About nine years ago, I was standing on the platform of the A-C-E 42nd Street Station in Times Square, New York City. I didn’t particularly want to be there, but if you’ve ever been in Times Square, you learn that most of the people in Times Square either really really want to be there or they really really don’t. There is no in between, and I was no exception. I had an appointment I really did not want to go to and a few dozen more job applications I really did not want to fill out and a couple of friends I wanted to talk to but couldn’t because they existed only in my imagination. I had a backpack but it was mostly filled with things I didn’t need- paper, pens, some nonfiction books I’d been meaning to read. They had seemed like good ideas to pass the time on the bus ride but I had just ended up playing with my phone for an hour and let the nonfiction books gather dust on the seat next to me. At least they were strengthening my shoulders, I guess.
I was waiting for the A train to take me to my destination.
As the train pulled into the station, I took a deep breath.
The train came to a loud, screeching stop, as people turned and stared.
And I stood up because in the few seconds it took for the train to whoosh past me with the familiar gust of MTA pneumatic sewer air and third-world metal screeching, my knees had gone weak for a second and buckled to the platform floor, which if you know anything about the 42nd Street Station is not something you want any part of your body or clothing touching. A middle-aged but fit blonde couple- probably tourists, judging from their backpacks, God bless them- seemed to look at me with concern. I tried to give them a brief nod to let them know I was okay.
Then I got onto the train and got off at 23rd Street where I was volunteering for free at a tiny nonprofit in Chelsea that gave ESL classes to immigrants in a church. I was always a little late but my supervisor, a tiny elderly woman who saw more good in people than anyone had a right to, never held it against me. She knew I was losing money on the bus tickets and MetroCard coming here in the first place.
Since then, I have continued to make a lot of bad decisions in my life.
But nine years ago, I’m glad that I got off at the right stop.
I do think you are more likely to be defined by what you do in your worst moments than your best.
Which is why, in your worst moments, you can only do your best.

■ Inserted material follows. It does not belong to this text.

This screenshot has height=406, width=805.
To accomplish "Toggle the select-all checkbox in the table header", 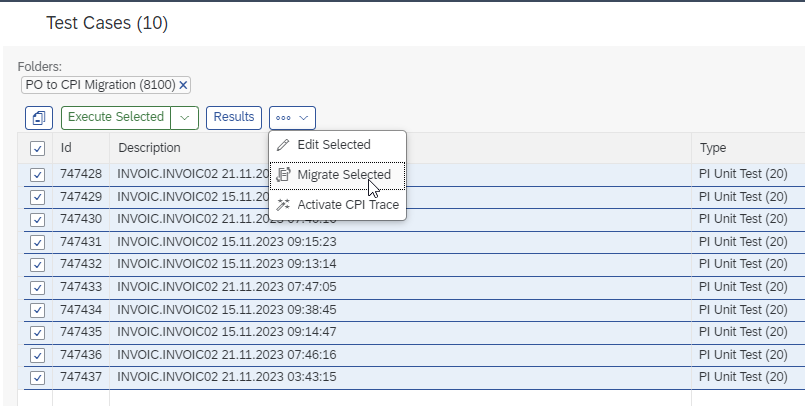I will tap(38, 149).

To do the right thing, instead of the easy thing. And I don’t mean morally or cosmically or anything, just little things. Like if you’re tired and grumpy, but you still decide to exercise. Or if you really want a McFlurry or a Baconator, but you make the chicken with rice and vegetables anyway.
Or, say, if you’re in a bad spot right now, but you decide to pour your feelings into a little Substack post instead of playing some video games, and you hope it helps more people than it pisses off. One can always dream.
And as I learned in Times Square nine years ago, a single good decision might not singlehandedly reverse the course of your life. But it can still be worth it.